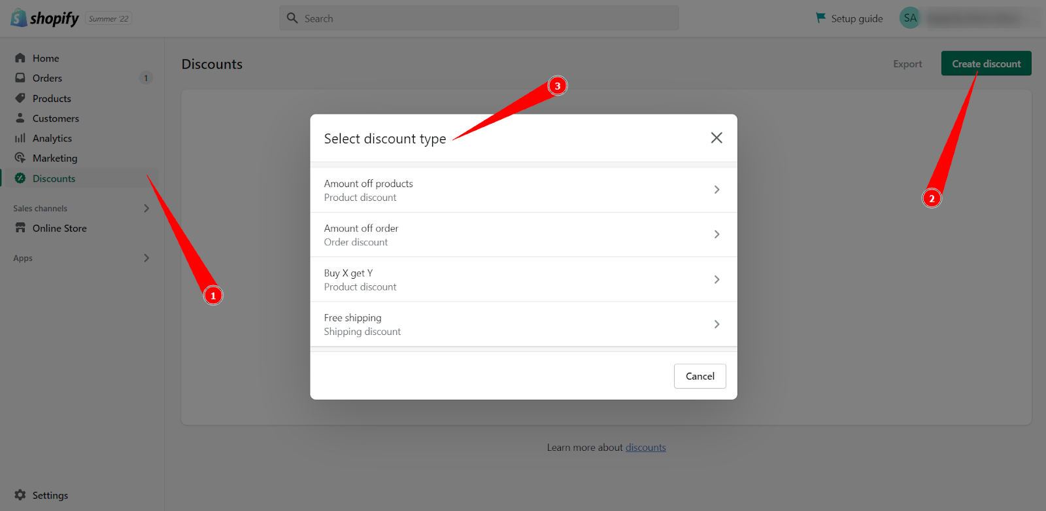Expand the Apps section chevron

[x=146, y=258]
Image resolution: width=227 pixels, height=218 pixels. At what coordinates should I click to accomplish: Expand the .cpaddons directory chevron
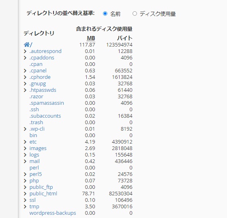(x=25, y=58)
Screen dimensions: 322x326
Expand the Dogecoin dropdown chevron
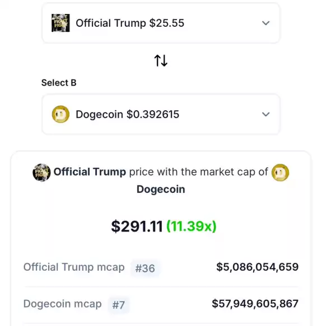pos(266,114)
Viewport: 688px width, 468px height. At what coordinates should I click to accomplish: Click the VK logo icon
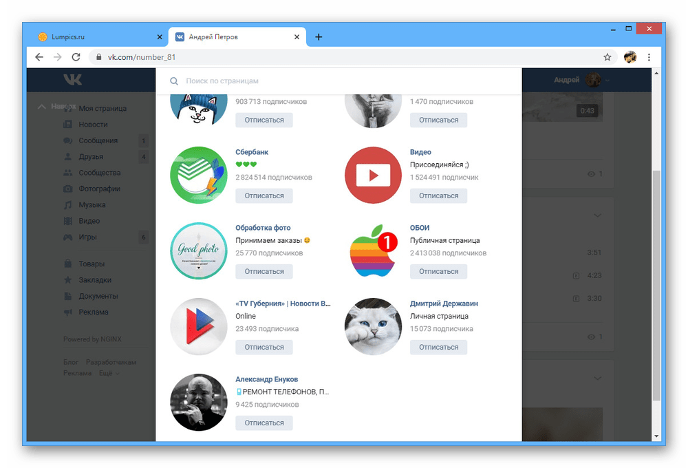coord(72,80)
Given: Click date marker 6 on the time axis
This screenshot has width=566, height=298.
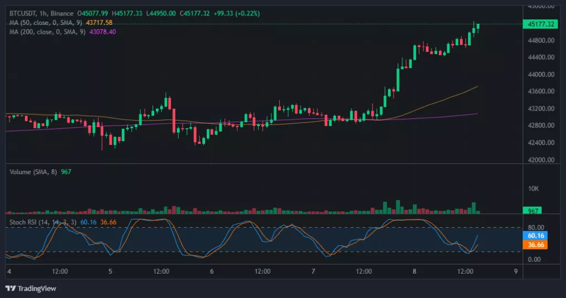Looking at the screenshot, I should point(212,271).
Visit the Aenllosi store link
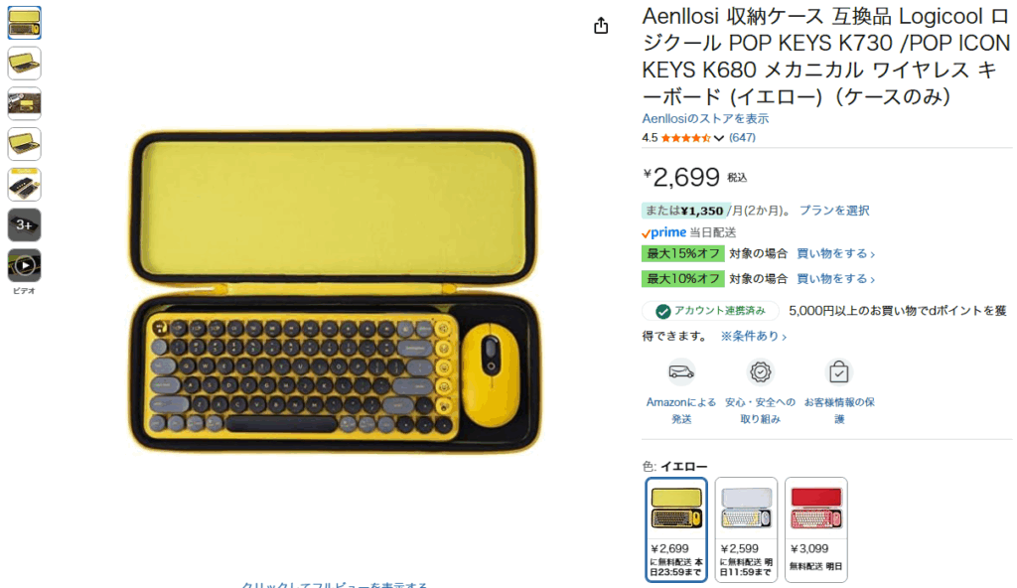This screenshot has width=1017, height=588. point(705,119)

■ Prompt: Would you restate, word for word, the lines from the one holding "Screen dimensions: 322x326" through the end of the material above? Omit the pictures.

■ Solution:
Screen dimensions: 322x326
Expand the Dogecoin dropdown chevron
pos(266,114)
Viewport: 688px width, 468px height. At what coordinates should I click to accomplish: Click the VK logo icon
coord(72,80)
Given: Click date marker 6 on the time axis
This screenshot has width=566, height=298.
Looking at the screenshot, I should point(212,271).
Visit the Aenllosi store link
This screenshot has width=1017, height=588. point(705,119)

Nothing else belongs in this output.